A panel of experts at CanBIM’s recent Vancouver regional session discussed the potential of building information modelling (BIM) moving beyond buildings to larger-scale systems at a panel called “From the Smart Project to the Smart City: Integration and Collaboration Across Policies, Processes and Technologies.”
Sheryl Staub-French moderated the panel and is a professor of civil engineering and associate dean of equity, diversity and inclusion at the University of British Columbia (UBC).
Staub-French said the current expansion of UBC’s bioenergy facility, a $14.85 million project involving adding boiler capacity, civil and structural modifications and removal of redundant equipment is an example of examining BIM’s role throughout the life cycle of the project.
“We’re working with UBC to better understand how BIM can benefit them throughout design, construction and operations. It’s really meant to document how BIM can or should be used and captures some of those lessons learned on how to do it better on the next project,” Staub-French said.
Staub-French said owners are key to the process of BIM implementation.
“Owners are critical in terms of being clear about what they want, in terms of information about the facility, how they want it handed over, and they’re also the ones who decide how to organize the project which has a critical influence on the kinds of and quality of information you get,” she said.
City of Vancouver facilities maintenance & operations, real estate and facilities management director Paul Hsu said as the largest property owner in Vancouver it isn’t always dealing with new inventory, but efforts are being made to get operators contributing to the design process from the start of the project.
“It’s all cyclical. If you put owners up front and have them identify challenges such as access to equipment, that gives architects and designers time to change that,” Hsu said.
Hsu added there are many touch points before ground it broken on a building and “None of this is in a textbook, it’s all really through experience.”
He pointed out that until the return on investment is more easily quantifiable it can still be a challenge to advocate for BIM adoption on projects.
“There is a cost to this technology and there’s a benefit to having this technology, but you have to justify that in the business case, and until we can quantify that it’s a tough case to make,” he said.
Staub-French said a change in perspective is needed to realize the long-term benefits of BIM.
“Instead of ‘how much will we save on this project,’ turn it around to ‘how much do you spend on waste from operating your building’?” she said.
“We have to understand our current processes and how much we’re spending by not using BIM before we talk about return on investment,” Staub-French added.
Veerum chief client officer Trevor MacMaster said the key to further BIM adoption is cultural change.
“We see an improvement in the status quo.

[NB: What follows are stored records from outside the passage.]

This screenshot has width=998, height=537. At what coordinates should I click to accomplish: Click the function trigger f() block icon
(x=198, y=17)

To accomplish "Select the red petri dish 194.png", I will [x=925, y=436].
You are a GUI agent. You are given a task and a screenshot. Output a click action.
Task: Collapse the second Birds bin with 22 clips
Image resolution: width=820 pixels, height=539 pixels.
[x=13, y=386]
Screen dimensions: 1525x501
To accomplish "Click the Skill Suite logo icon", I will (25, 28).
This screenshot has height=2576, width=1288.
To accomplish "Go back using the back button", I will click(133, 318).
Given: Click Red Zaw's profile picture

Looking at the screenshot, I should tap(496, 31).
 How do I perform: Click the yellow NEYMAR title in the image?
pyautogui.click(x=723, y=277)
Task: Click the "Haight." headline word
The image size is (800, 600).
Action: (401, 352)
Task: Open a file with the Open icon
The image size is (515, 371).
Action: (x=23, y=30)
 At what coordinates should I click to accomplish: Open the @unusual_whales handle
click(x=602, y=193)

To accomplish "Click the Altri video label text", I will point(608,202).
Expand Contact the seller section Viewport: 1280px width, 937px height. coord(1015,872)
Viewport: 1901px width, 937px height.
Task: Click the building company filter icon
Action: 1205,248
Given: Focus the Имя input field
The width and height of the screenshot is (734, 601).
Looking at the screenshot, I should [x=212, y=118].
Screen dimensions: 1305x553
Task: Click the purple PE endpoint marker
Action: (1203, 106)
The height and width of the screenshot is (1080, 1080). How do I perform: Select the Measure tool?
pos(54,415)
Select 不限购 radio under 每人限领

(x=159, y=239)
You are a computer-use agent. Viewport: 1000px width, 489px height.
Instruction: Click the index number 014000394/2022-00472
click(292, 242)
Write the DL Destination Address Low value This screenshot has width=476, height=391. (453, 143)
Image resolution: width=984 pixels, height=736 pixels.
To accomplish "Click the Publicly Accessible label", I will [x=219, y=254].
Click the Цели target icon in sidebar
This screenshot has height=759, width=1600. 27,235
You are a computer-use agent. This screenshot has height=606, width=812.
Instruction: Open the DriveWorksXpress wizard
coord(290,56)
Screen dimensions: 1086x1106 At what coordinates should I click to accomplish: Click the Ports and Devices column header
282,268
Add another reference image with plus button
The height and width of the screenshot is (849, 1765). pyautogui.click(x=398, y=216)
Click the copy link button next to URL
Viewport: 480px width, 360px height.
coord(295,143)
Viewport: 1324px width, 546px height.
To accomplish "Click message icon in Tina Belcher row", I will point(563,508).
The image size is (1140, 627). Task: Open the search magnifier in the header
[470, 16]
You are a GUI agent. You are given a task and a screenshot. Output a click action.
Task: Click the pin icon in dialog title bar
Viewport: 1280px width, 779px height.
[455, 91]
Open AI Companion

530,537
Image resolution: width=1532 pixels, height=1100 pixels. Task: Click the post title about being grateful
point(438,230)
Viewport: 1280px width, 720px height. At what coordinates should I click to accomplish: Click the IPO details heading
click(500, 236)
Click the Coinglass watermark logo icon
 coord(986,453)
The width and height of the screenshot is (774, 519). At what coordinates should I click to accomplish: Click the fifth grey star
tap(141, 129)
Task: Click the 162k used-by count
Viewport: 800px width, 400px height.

People are acknowledging there’s a need for change, and cultural demographics changing is leading to more enthusiasm for a ‘point solution’ rather than the older generation wanting all or nothing ‘enterprise solutions’,” MacMaster said.
UBC associate vice-president of facilities John Metras expressed enthusiasm for integrating BIM into a larger revamp of the university’s systems.
“We’re currently renewing our enterprise system, and it’s a massive undertaking. The enterprise maintenance management system also being updated and there’s a huge opportunity there. It’s hugely exciting, it’s just a question of getting BIM in there,” Metras said.
“The next piece is, how can industry help? I don’t think they really quite understand the cost savings element or reduction of waste, which is way better understood on the design and construction front,” he added.
Hsu cautioned there are still roadblocks to further BIM adoption, including a lack of integration once construction is completed.
“Finance isn’t the only hurdle. There’s three, finance in the front, cultural change at the other end but in the middle is sustainability. Through the life of the building, things change, and there’s no easy avenue yet for taking stuff out or putting in the model,” he said.
We want to pay for a system and not have it be outdated in five years,” he said.